In 1959 Congress authorized the National Council of Negro Women to build a memorial to its founder, Mary McLeod Bethune, a well-known African American educator and government advisor. Conceived originally to celebrate the 100th anniversary of the Emancipation Proclamation in 1963, the monument was not dedicated until 1974 because of problems with fundraising (the bronze memorial ended up costing $400,000) and the priority given by the Council, an umbrella organization of African American women's groups, to the efforts of the Civil Rights movement. The sculptor of the Bethune Memorial was Robert Berks, an artist based in New York who also sculpted the gigantic Kennedy bust in the Grand Foyer of Washington's Kennedy Center for the Performing Arts. When it was dedicated in 1974, the Bethune Memorial was the first statue of an African American or a woman of any race on public park land in Washington. (The only previous statue of an African American was that of the freed slave in the Emancipation Group, which was based on Archer Alexander, the last man captured under the Fugitive Slave Act). –NPS
Mary Mcleod Bethune
Let her works praise her
The the 1974 dedication plaque points to Dorothy I. Height and the National Council of Negro Women, Inc.
July 10, 1974
National Council of Negro Women, Inc.
Dorothy I. Height
July 10 is Mary McCleod Bethune's birthday; July 10, 1974 would have been her 99th.
The Smithsonian gives us this short biography.

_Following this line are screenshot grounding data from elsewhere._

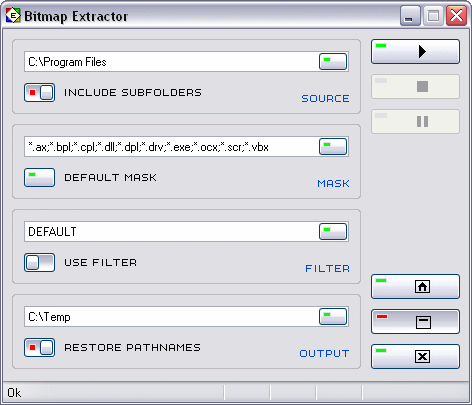
Task: Enable the Use Filter switch
Action: [x=39, y=263]
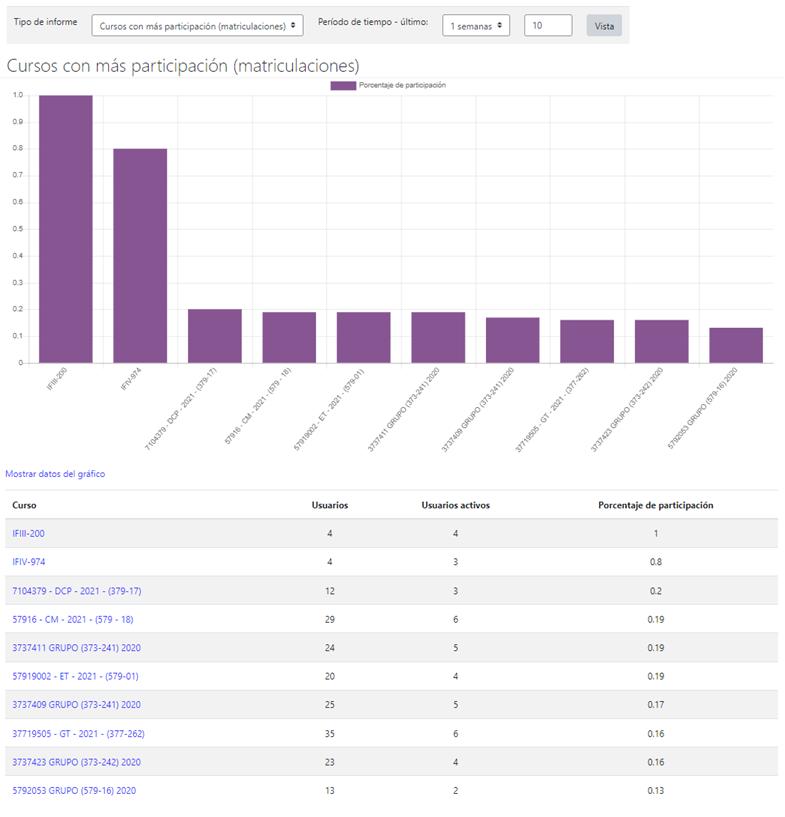Open the Tipo de informe dropdown
Image resolution: width=785 pixels, height=817 pixels.
coord(197,26)
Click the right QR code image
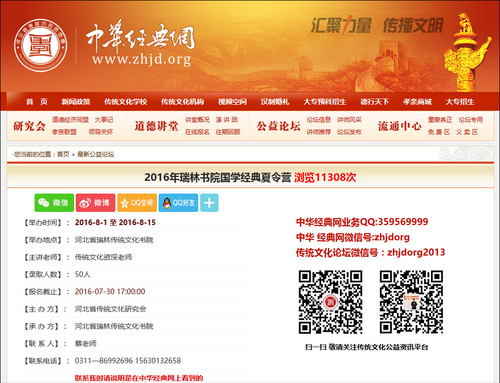 [x=411, y=302]
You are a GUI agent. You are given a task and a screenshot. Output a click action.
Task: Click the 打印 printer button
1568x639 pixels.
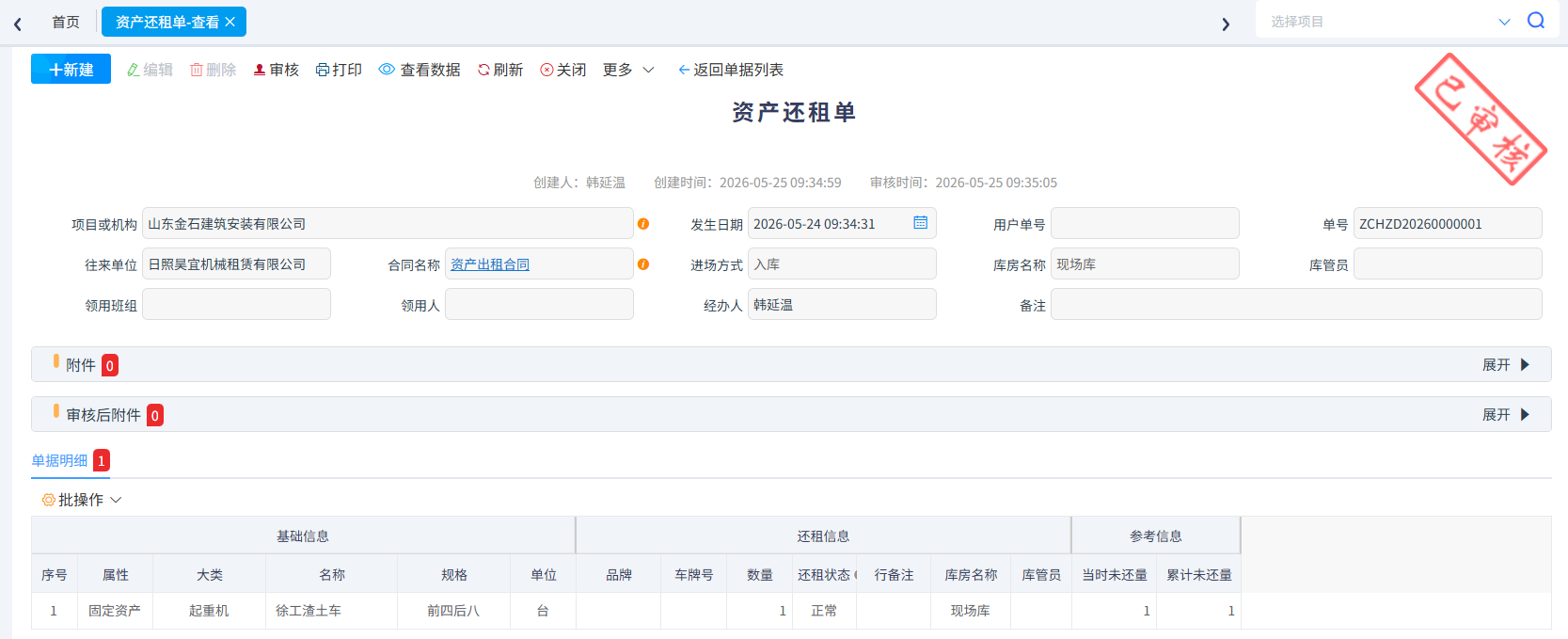click(339, 70)
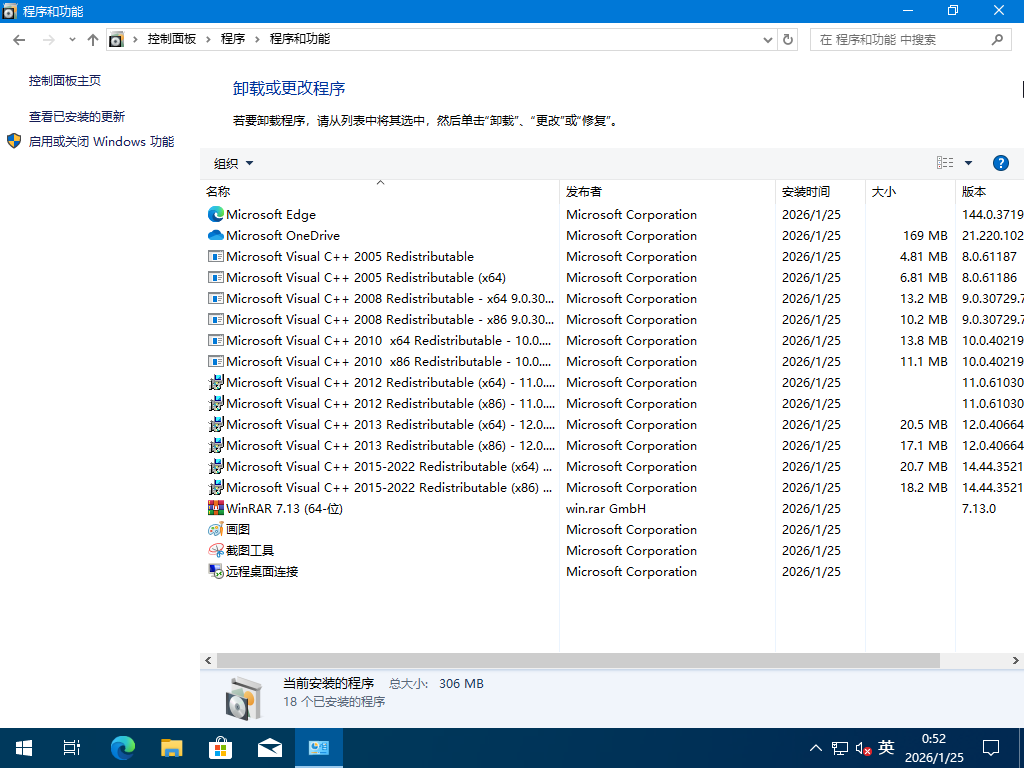Select the Microsoft OneDrive cloud icon

(x=214, y=235)
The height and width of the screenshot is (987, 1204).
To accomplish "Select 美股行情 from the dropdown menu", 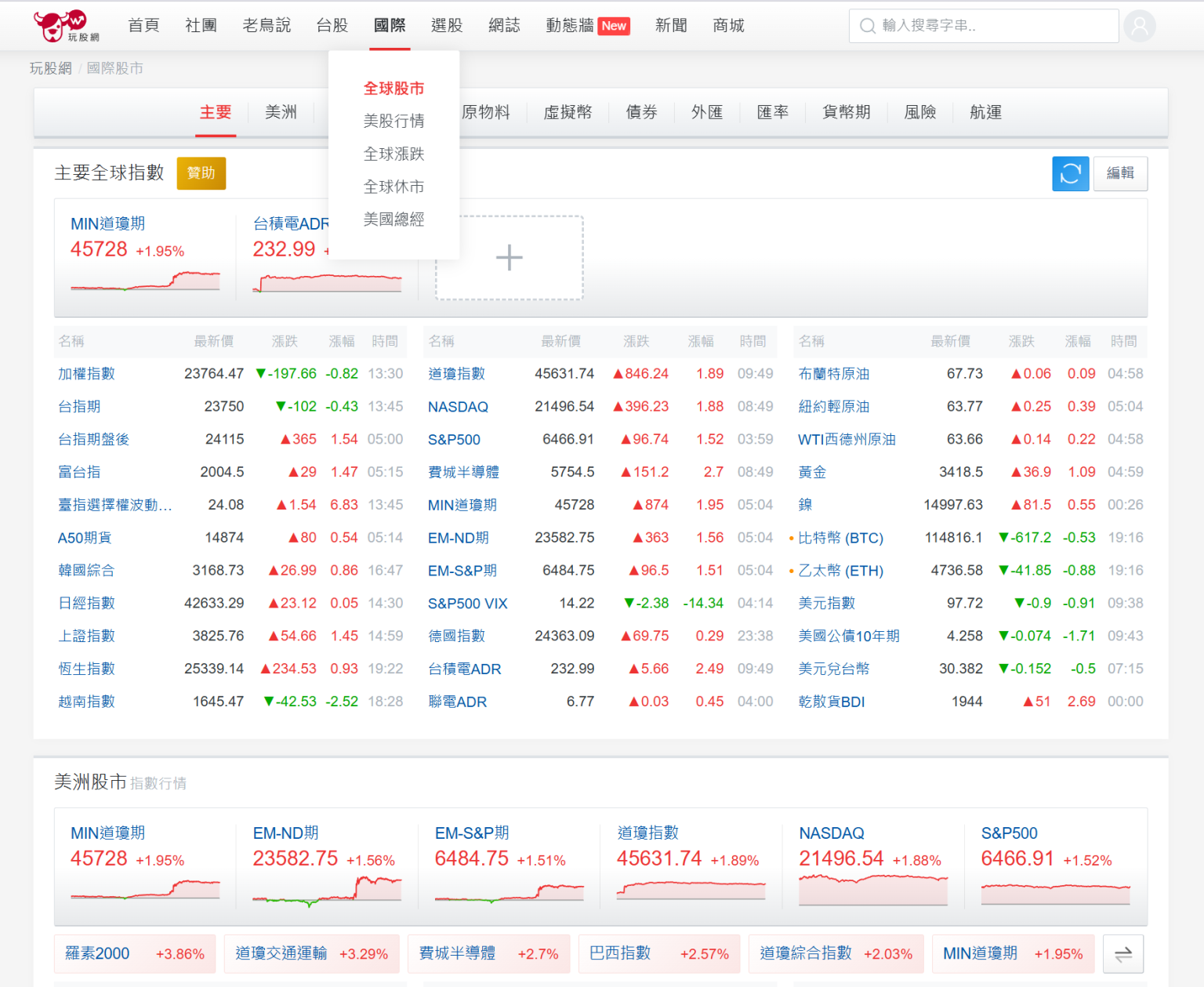I will point(393,121).
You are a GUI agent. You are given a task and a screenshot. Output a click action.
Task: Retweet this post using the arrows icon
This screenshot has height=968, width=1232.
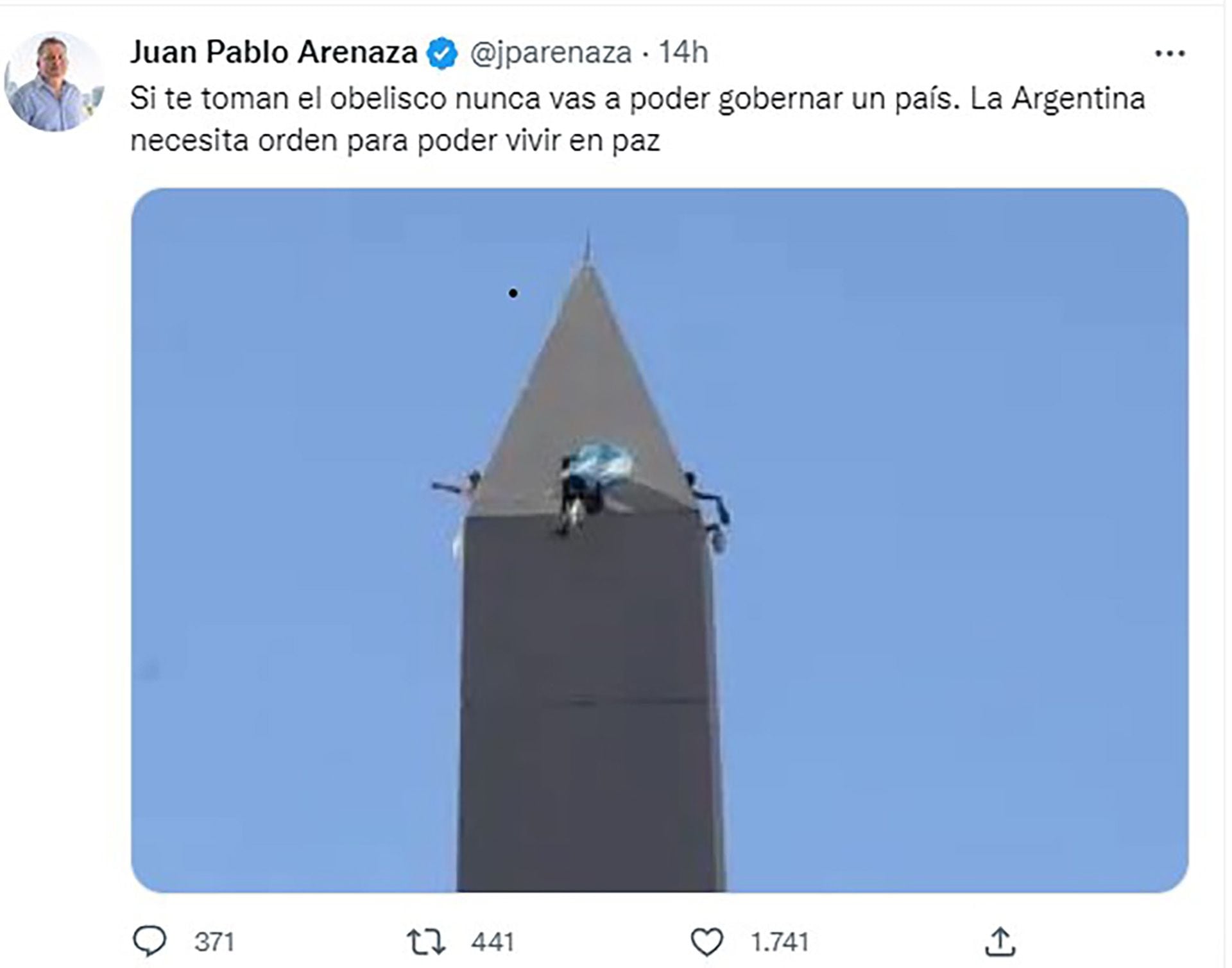(426, 942)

Mary McLeod Bethune (1875-1955) was born of slave parents in South Carolina and went on to become one of the leading black educators. She founded and served as president of Bethune-Cookman College in Daytona Beach, FL. In 1935, she founded the National Council of Negro Women. She also served as special adviser to four presidents from Herbert Hoover to Franklin Roosevelt, who in 1935, appointed her Director of Negro Affairs for his National Youth Administration. The memorial was funded by the National Council of Negro Women who raised the 150,000 dollars needed over a period of thirteen years. According to the National Council of Negro Women, this memorial is the first honoring an African American in the District of Columbia. A quote from Bethune's legacy appears on the base.-- SIRIS
James M. Goode used this photo of the maquette to describe the memorial that had not yet been erected in 1974.
“A 17-foot-high statue of Mrs. Bethune handing a copy of her legacy to two Negro children, an 11-year-old boy and an 8-year-old girl. She holds in her right hand a cane given to her by President Franklin D. Roosevelt.” -- Goode, 1974.
The Emancipation Group depicting Abraham Lincoln and Archer Alexander, can be seen across the park.
When the Bethune Monument was installed in 1974 the Emancipation Group was turned to face east toward the Bethune Monument. Lincoln turns his back on the Capitol but seems to dance with Mary McCleod Bethune.
Around the rim of the Bethune Monument is a sort of poem by Mary Mcleod Bethune extracted from her last will and testament.
I Leave You Love. I Leave You Hope.
I Leave You The Challenge of Developing Confidence In One Another.
I Leave You A Thirst For Education.
I Leave You A Respect For The Use Of Power.
I Leave You Faith.
I Leave You Racial Dignity.
I Leave You A Desire To Live Harmoniously With Your Fellow Men.
I Leave You Finally, A Responsibility To Our Young People.